The treatment of Lopinavir/Ritonavir (LPV/RTV), which is a protease inhibitor utilized in HIV disease, has a shallow job in the treatment of SARS-CoV-2 contamination, and it has been seen in past examinations that it has some action against SARS CoV and MERS-CoV [76]. The utilization of LPV/RTV, which is the main tablet structure that can be utilized securely in HIV-tainted pregnant ladies, is available to discuss infants and youngsters [77]. Antiviral medications suggested in SARS-CoV-2 contamination can be considered in treating infants and youngsters after the hazard advantage proportion is deliberately assessed in a setting of clinical preliminaries [78]. The issue of iatrogenic concealment of resistance because of cytokine storm in COVID-19 has been arranged; it is not prescribed to give corticosteroids, particularly in the present restricted logical proof due to the lower safe reaction in youngsters followed with adults [78, 79]. If there is proof of auxiliary bacterial disease, the important anti-infection agents should be utilized [80]. In Children, a treatment that has an expanded danger of apoplexy and can be treated with low sub-atomic weight heparin in beginning phases and anticoagulant therapy can be controlled if vital [78]. Healing plasma treatment can be utilized in youngsters whose clinical condition disintegrates quickly, genuine and basic illnesses [81].

Table 3: Shows the treatment dosage and clinical trial stage

Treatments Dosage Clinical stage References
Hydroxychloroquine 400 mg Initial [82, 83]
Remdesivir 200 mg Initial [84, 85]
Favipiravir 200 mg Phase 2 [86, 87]
Lopinavir/Ritonavir

LPV-800 mg

RTV-200 mg

Initial [88, 89]

CONCLUSION

We are assuming that the contact of ACE 2 and its upregulation in various neurotic conditions making patients more helpless to SARS-CoV-2 contamination and can add to an expansion in mortality. COVID-19 is a worldwide concern. Its pathophysiology is exceptionally intricating, which involves researching the utilization of first-line drugs in the treatments of toxaemia, cardiovascular illnesses, Pneumonia, and Acute kidney injury diabetes, and its difficulties, asthma, NASH, safe related sicknesses, and malignant growth. Thus, there is an essential requirement for care to those patients who have SARS-CoV-2 contamination fundamental with various ailments. It may expand the seriousness and mortality in comorbid conditions due to multi-organ damage due to contamination with infection and cytokine storm. Hence focusing on the cooperation of SARS-CoV-2 to ACE 2 could be the future novel therapeutic way to deal with reduce the multiple organ transmission and damage. Clinical experience of children and babies with COVID-19 is a step-by-step expansion, and the methodologies suggested here depend on accessible proof.

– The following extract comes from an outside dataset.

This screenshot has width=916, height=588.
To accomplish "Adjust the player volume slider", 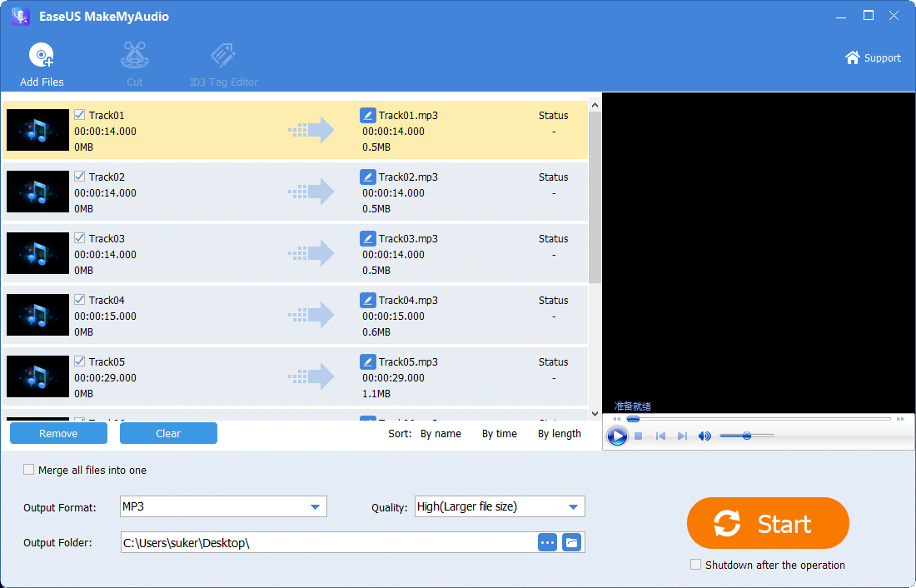I will pyautogui.click(x=747, y=436).
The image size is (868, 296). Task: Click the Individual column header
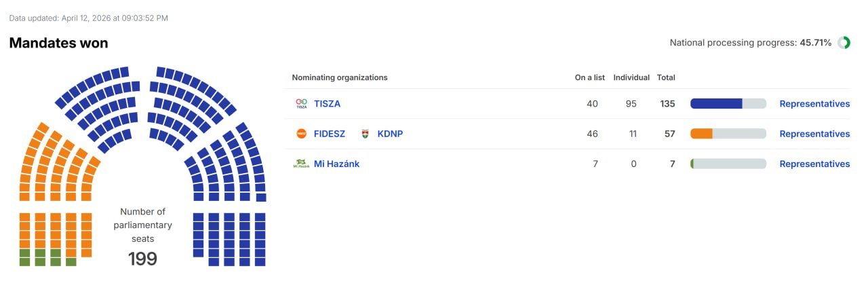[631, 77]
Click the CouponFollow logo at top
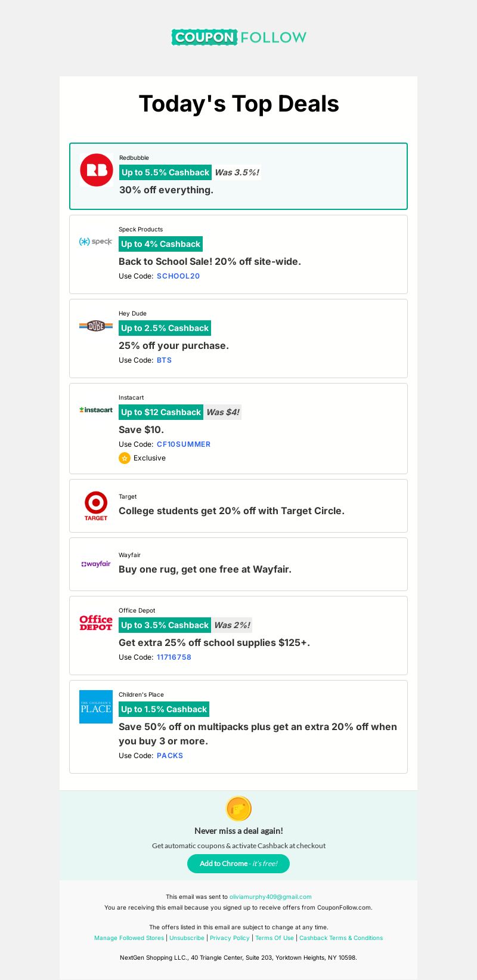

Although continuous research in pediatric patients contrasted with grown-up patients in the COVID-19 pandemic, it is necessary to consider during the treatment choice that children infected with heart and respiratory illness may advance highly dependent on clinical experience from other viral contaminations. Concerns stay due to COVID-19 mother-child vertical transmission and absence of proof on possible fatal results further investigations are required.

ACKNOWLEDGMENT

There is no acknowledgment for this work.

FUNDING

Nil

AUTHORS CONTRIBUTIONS

Author 1: Wrote the article, Author 2: Revising and do corrections, Author 3: Grammar corrections, Authors 4: Data collections, Authors 5: Article designing, Authors 6: Data collection, Author 7: Paper writing contribution

CONFLICT OF INTERESTS

There is no conflict of interest for this work.